## Given problem
Render every line of the records below as a JSON array of strings, one string per line, with blank lines omitted.
++++ Data supplied
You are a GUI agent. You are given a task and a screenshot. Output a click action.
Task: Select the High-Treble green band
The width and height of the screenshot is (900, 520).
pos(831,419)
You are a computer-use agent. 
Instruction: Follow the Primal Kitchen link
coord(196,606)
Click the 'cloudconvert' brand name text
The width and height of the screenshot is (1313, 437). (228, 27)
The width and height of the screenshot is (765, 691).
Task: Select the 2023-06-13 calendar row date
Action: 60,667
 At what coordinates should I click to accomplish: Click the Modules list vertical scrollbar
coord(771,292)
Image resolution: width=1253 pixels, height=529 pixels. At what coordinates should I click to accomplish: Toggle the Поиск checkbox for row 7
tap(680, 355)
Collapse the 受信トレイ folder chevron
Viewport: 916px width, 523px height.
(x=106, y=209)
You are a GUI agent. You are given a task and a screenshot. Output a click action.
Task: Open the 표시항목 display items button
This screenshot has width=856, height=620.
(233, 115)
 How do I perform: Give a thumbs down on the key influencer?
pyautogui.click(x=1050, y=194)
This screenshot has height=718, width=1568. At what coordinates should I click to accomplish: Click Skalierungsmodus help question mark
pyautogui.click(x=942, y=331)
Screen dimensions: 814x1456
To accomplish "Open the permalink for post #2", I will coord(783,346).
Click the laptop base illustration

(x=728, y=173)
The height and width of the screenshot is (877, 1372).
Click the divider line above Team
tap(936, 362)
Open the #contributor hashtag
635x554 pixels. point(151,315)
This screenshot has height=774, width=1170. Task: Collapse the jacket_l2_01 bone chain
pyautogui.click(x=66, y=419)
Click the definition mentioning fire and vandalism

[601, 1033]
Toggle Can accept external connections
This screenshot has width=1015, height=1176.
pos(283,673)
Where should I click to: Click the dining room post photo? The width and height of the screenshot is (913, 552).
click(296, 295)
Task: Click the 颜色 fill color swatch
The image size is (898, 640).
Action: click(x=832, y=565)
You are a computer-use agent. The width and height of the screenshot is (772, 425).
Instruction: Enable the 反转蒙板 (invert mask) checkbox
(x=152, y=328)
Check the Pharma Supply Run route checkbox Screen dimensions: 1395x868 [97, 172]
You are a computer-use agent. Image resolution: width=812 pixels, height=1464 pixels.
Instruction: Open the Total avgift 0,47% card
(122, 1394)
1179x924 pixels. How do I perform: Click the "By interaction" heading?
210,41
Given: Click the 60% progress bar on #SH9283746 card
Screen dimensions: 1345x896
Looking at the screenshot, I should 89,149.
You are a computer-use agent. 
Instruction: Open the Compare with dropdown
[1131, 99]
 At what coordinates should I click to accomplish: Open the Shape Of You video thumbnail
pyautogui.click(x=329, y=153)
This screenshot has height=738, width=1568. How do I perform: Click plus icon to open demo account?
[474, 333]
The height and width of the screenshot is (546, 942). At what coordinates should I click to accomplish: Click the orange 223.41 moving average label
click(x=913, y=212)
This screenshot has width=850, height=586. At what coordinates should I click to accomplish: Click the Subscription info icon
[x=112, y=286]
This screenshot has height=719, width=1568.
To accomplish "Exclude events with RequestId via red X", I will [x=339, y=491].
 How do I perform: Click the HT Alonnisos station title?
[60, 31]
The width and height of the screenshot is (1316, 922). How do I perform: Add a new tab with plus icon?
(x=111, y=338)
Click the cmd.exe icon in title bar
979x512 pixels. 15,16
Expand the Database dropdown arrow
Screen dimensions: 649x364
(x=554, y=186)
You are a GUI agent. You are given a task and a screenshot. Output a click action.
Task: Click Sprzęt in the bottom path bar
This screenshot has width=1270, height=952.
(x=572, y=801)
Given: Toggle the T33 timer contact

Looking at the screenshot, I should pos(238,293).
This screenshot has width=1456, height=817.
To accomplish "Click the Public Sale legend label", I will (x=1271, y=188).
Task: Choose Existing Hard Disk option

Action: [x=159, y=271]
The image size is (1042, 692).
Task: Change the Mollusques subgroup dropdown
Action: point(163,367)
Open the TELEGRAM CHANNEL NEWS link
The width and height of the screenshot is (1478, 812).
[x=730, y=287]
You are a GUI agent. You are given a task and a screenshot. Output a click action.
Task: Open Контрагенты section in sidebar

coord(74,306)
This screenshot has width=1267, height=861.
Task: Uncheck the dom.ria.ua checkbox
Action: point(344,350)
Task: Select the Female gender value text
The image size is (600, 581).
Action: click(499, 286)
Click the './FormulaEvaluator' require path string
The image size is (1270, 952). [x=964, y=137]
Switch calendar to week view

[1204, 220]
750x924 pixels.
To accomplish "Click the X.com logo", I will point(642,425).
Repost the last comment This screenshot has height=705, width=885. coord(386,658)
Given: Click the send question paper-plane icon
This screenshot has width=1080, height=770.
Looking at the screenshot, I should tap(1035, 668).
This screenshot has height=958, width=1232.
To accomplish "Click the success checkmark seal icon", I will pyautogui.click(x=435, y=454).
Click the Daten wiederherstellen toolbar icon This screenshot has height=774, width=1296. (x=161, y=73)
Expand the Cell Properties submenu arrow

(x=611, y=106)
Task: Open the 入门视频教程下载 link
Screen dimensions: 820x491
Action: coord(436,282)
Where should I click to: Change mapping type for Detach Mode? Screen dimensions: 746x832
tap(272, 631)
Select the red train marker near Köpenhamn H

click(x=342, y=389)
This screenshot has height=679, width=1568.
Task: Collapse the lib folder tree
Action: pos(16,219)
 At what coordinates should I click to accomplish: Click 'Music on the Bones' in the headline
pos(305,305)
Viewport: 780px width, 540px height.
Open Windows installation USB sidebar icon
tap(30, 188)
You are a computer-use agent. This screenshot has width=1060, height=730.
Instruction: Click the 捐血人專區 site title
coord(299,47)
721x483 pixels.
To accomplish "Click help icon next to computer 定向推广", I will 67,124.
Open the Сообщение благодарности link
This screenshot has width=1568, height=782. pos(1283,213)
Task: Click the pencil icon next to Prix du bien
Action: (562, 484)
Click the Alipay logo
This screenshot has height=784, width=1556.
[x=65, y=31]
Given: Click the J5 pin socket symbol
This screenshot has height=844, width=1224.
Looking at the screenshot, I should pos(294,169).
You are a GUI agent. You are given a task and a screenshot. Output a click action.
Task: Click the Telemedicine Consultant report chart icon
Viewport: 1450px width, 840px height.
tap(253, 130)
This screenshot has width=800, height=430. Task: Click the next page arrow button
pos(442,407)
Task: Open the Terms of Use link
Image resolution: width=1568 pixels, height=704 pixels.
++++++++
## Solved exercise
[
  "You are a GUI agent. You are given a task and a screenshot. Output a click action.",
  "Task: Select the High-Treble green band",
  "The width and height of the screenshot is (900, 520).",
  "pos(831,419)",
  "You are a computer-use agent. ",
  "Instruction: Follow the Primal Kitchen link",
  "coord(196,606)",
  "Click the 'cloudconvert' brand name text",
  "The width and height of the screenshot is (1313, 437). (228, 27)",
  "The width and height of the screenshot is (765, 691).",
  "Task: Select the 2023-06-13 calendar row date",
  "Action: 60,667",
  " At what coordinates should I click to accomplish: Click the Modules list vertical scrollbar",
  "coord(771,292)",
  "Image resolution: width=1253 pixels, height=529 pixels. At what coordinates should I click to accomplish: Toggle the Поиск checkbox for row 7",
  "tap(680, 355)",
  "Collapse the 受信トレイ folder chevron",
  "Viewport: 916px width, 523px height.",
  "(x=106, y=209)",
  "You are a GUI agent. You are given a task and a screenshot. Output a click action.",
  "Task: Open the 표시항목 display items button",
  "This screenshot has width=856, height=620.",
  "(233, 115)",
  " How do I perform: Give a thumbs down on the key influencer?",
  "pyautogui.click(x=1050, y=194)",
  "This screenshot has height=718, width=1568. At what coordinates should I click to accomplish: Click Skalierungsmodus help question mark",
  "pyautogui.click(x=942, y=331)",
  "Screen dimensions: 814x1456",
  "To accomplish \"Open the permalink for post #2\", I will coord(783,346).",
  "Click the laptop base illustration",
  "(x=728, y=173)",
  "The height and width of the screenshot is (877, 1372).",
  "Click the divider line above Team",
  "tap(936, 362)",
  "Open the #contributor hashtag",
  "635x554 pixels. point(151,315)",
  "This screenshot has height=774, width=1170. Task: Collapse the jacket_l2_01 bone chain",
  "pyautogui.click(x=66, y=419)",
  "Click the definition mentioning fire and vandalism",
  "[601, 1033]",
  "Toggle Can accept external connections",
  "This screenshot has width=1015, height=1176.",
  "pos(283,673)",
  "Where should I click to: Click the dining room post photo? The width and height of the screenshot is (913, 552).",
  "click(296, 295)",
  "Task: Click the 颜色 fill color swatch",
  "The image size is (898, 640).",
  "Action: click(x=832, y=565)",
  "You are a computer-use agent. The width and height of the screenshot is (772, 425).",
  "Instruction: Enable the 反转蒙板 (invert mask) checkbox",
  "(x=152, y=328)",
  "Check the Pharma Supply Run route checkbox Screen dimensions: 1395x868 [97, 172]",
  "You are a computer-use agent. Image resolution: width=812 pixels, height=1464 pixels.",
  "Instruction: Open the Total avgift 0,47% card",
  "(122, 1394)",
  "1179x924 pixels. How do I perform: Click the \"By interaction\" heading?",
  "210,41",
  "Given: Click the 60% progress bar on #SH9283746 card",
  "Screen dimensions: 1345x896",
  "Looking at the screenshot, I should 89,149.",
  "You are a computer-use agent. ",
  "Instruction: Open the Compare with dropdown",
  "[1131, 99]",
  " At what coordinates should I click to accomplish: Open the Shape Of You video thumbnail",
  "pyautogui.click(x=329, y=153)",
  "This screenshot has height=738, width=1568. How do I perform: Click plus icon to open demo account?",
  "[474, 333]",
  "The height and width of the screenshot is (546, 942). At what coordinates should I click to accomplish: Click the orange 223.41 moving average label",
  "click(x=913, y=212)",
  "This screenshot has width=850, height=586. At what coordinates should I click to accomplish: Click the Subscription info icon",
  "[x=112, y=286]",
  "This screenshot has height=719, width=1568.",
  "To accomplish \"Exclude events with RequestId via red X\", I will [x=339, y=491].",
  " How do I perform: Click the HT Alonnisos station title?",
  "[60, 31]",
  "The width and height of the screenshot is (1316, 922). How do I perform: Add a new tab with plus icon?",
  "(x=111, y=338)",
  "Click the cmd.exe icon in title bar",
  "979x512 pixels. 15,16",
  "Expand the Database dropdown arrow",
  "Screen dimensions: 649x364",
  "(x=554, y=186)",
  "You are a GUI agent. You are given a task and a screenshot. Output a click action.",
  "Task: Click Sprzęt in the bottom path bar",
  "This screenshot has width=1270, height=952.",
  "(x=572, y=801)",
  "Given: Toggle the T33 timer contact",
  "Looking at the screenshot, I should pos(238,293).",
  "This screenshot has width=1456, height=817.",
  "To accomplish \"Click the Public Sale legend label\", I will (x=1271, y=188).",
  "Task: Choose Existing Hard Disk option",
  "Action: [x=159, y=271]",
  "The image size is (1042, 692).",
  "Task: Change the Mollusques subgroup dropdown",
  "Action: point(163,367)",
  "Open the TELEGRAM CHANNEL NEWS link",
  "The width and height of the screenshot is (1478, 812).",
  "[x=730, y=287]",
  "You are a GUI agent. You are given a task and a screenshot. Output a click action.",
  "Task: Open Контрагенты section in sidebar",
  "coord(74,306)",
  "This screenshot has width=1267, height=861.",
  "Task: Uncheck the dom.ria.ua checkbox",
  "Action: point(344,350)",
  "Task: Select the Female gender value text",
  "The image size is (600, 581).",
  "Action: click(499, 286)",
  "Click the './FormulaEvaluator' require path string",
  "The image size is (1270, 952). [x=964, y=137]",
  "Switch calendar to week view",
  "[1204, 220]",
  "750x924 pixels.",
  "To accomplish \"Click the X.com logo\", I will point(642,425).",
  "Repost the last comment This screenshot has height=705, width=885. coord(386,658)",
  "Given: Click the send question paper-plane icon",
  "This screenshot has width=1080, height=770.",
  "Looking at the screenshot, I should tap(1035, 668).",
  "This screenshot has height=958, width=1232.",
  "To accomplish \"Click the success checkmark seal icon\", I will pyautogui.click(x=435, y=454).",
  "Click the Daten wiederherstellen toolbar icon This screenshot has height=774, width=1296. (x=161, y=73)",
  "Expand the Cell Properties submenu arrow",
  "(x=611, y=106)",
  "Task: Open the 入门视频教程下载 link",
  "Screen dimensions: 820x491",
  "Action: coord(436,282)",
  "Where should I click to: Change mapping type for Detach Mode? Screen dimensions: 746x832",
  "tap(272, 631)",
  "Select the red train marker near Köpenhamn H",
  "click(x=342, y=389)",
  "This screenshot has height=679, width=1568.",
  "Task: Collapse the lib folder tree",
  "Action: pos(16,219)",
  " At what coordinates should I click to accomplish: Click 'Music on the Bones' in the headline",
  "pos(305,305)",
  "Viewport: 780px width, 540px height.",
  "Open Windows installation USB sidebar icon",
  "tap(30, 188)",
  "You are a computer-use agent. This screenshot has width=1060, height=730.",
  "Instruction: Click the 捐血人專區 site title",
  "coord(299,47)",
  "721x483 pixels.",
  "To accomplish \"Click help icon next to computer 定向推广\", I will 67,124.",
  "Open the Сообщение благодарности link",
  "This screenshot has width=1568, height=782. pos(1283,213)",
  "Task: Click the pencil icon next to Prix du bien",
  "Action: (562, 484)",
  "Click the Alipay logo",
  "This screenshot has height=784, width=1556.",
  "[x=65, y=31]",
  "Given: Click the J5 pin socket symbol",
  "This screenshot has height=844, width=1224.",
  "Looking at the screenshot, I should pos(294,169).",
  "You are a GUI agent. You are given a task and a screenshot. Output a click action.",
  "Task: Click the Telemedicine Consultant report chart icon",
  "Viewport: 1450px width, 840px height.",
  "tap(253, 130)",
  "This screenshot has width=800, height=430. Task: Click the next page arrow button",
  "pos(442,407)",
  "Task: Open the Terms of Use link",
  "Image resolution: width=1568 pixels, height=704 pixels."
]